-- Working data follows --
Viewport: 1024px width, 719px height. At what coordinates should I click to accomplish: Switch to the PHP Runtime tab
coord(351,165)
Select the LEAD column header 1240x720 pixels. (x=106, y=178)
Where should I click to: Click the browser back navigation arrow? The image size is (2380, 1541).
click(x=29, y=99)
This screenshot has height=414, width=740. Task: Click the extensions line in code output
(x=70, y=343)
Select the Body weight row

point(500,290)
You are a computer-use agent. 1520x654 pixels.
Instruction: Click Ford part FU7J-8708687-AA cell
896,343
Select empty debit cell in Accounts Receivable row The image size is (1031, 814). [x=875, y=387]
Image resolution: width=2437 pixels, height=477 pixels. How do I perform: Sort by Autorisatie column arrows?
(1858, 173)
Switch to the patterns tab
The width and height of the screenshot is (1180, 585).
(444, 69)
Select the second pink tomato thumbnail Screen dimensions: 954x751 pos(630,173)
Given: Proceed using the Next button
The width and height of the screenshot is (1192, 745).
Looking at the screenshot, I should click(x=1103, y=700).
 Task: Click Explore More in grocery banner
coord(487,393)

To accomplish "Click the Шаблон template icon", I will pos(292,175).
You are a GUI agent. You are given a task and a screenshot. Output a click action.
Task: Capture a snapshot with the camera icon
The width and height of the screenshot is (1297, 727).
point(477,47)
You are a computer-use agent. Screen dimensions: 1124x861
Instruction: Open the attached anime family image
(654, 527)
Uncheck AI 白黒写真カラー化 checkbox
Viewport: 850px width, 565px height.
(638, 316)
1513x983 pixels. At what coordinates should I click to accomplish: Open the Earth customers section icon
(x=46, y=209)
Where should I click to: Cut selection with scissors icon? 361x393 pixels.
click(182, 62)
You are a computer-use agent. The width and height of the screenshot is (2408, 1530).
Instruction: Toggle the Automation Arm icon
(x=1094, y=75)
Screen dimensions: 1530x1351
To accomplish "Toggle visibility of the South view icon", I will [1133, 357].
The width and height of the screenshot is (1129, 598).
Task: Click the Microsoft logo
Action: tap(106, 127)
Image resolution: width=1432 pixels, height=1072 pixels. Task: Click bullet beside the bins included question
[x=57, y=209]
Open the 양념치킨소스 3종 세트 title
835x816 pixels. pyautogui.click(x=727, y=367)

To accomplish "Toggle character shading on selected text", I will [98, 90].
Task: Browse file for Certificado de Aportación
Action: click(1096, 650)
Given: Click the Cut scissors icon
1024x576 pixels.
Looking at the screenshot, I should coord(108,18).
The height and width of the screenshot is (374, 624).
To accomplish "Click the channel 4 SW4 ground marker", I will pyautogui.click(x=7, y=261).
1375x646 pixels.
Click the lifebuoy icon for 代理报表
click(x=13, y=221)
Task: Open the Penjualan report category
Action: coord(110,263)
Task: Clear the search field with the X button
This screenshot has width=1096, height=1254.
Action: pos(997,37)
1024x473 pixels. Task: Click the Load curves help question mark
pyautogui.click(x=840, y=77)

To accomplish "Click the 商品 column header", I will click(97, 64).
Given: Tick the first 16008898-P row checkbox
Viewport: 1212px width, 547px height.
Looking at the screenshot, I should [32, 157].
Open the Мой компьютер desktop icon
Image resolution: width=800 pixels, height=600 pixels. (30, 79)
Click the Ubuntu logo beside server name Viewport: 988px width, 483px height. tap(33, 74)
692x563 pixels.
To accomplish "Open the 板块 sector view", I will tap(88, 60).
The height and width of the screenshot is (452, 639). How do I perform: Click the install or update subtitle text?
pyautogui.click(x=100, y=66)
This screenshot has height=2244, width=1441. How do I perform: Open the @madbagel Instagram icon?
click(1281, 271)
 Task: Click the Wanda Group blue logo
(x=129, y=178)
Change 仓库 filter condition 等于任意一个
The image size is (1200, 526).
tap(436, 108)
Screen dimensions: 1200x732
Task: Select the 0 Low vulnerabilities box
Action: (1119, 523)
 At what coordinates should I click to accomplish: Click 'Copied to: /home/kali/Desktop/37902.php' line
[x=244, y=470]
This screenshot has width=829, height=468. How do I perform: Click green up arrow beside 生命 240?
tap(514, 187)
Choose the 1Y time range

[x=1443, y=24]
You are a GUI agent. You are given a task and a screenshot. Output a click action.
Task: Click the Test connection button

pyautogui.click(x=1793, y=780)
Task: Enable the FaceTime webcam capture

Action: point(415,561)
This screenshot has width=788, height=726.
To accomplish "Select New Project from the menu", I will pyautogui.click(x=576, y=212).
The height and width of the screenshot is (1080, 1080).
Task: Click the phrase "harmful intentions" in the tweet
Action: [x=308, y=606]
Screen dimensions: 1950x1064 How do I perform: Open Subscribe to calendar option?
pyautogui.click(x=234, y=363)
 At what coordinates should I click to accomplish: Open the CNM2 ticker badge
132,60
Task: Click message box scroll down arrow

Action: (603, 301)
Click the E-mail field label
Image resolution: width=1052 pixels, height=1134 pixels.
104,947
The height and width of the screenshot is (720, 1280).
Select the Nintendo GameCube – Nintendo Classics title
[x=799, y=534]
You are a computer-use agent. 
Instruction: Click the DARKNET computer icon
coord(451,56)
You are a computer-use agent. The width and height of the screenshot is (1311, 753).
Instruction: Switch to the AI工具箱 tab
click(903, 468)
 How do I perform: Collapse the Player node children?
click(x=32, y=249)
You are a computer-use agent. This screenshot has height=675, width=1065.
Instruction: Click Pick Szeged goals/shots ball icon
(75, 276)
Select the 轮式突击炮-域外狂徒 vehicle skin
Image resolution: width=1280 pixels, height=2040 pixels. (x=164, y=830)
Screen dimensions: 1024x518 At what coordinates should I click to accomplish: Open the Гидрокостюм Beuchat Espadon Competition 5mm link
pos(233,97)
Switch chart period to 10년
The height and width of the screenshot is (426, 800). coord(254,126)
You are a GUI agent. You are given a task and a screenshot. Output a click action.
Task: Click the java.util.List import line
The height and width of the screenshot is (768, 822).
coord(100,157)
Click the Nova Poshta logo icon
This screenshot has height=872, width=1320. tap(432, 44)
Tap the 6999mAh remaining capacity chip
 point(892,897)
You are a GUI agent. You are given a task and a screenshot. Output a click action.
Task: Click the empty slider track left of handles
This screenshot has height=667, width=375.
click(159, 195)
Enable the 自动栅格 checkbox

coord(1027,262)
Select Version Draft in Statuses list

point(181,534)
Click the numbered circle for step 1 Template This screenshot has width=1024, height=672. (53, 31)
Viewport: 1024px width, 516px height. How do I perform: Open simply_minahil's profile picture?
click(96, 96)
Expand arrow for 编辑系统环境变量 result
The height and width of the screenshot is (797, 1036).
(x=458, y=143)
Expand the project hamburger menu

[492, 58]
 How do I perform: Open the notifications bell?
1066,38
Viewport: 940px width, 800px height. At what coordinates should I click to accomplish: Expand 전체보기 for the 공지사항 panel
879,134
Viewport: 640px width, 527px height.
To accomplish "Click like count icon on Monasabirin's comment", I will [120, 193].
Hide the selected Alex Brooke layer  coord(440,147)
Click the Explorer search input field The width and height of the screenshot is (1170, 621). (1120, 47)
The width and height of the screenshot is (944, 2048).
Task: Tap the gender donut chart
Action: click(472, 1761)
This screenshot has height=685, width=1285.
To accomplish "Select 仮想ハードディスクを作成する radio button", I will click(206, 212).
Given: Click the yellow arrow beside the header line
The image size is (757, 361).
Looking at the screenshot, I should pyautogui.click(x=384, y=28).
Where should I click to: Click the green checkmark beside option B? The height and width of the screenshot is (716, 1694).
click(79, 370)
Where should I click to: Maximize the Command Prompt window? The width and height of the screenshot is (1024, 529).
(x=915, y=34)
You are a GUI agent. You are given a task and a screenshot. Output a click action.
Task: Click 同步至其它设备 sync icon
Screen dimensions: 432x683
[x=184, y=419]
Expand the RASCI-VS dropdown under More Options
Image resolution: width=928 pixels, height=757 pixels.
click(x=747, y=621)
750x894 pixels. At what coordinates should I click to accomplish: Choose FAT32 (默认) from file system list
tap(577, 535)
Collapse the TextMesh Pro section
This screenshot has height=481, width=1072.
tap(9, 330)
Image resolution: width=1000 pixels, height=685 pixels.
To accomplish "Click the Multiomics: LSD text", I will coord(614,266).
-- Working data concluded --
| Goal of the exercise |
Going through the entries above, tally every line that contains the string "header", then state only the total.

| Exercise output |
3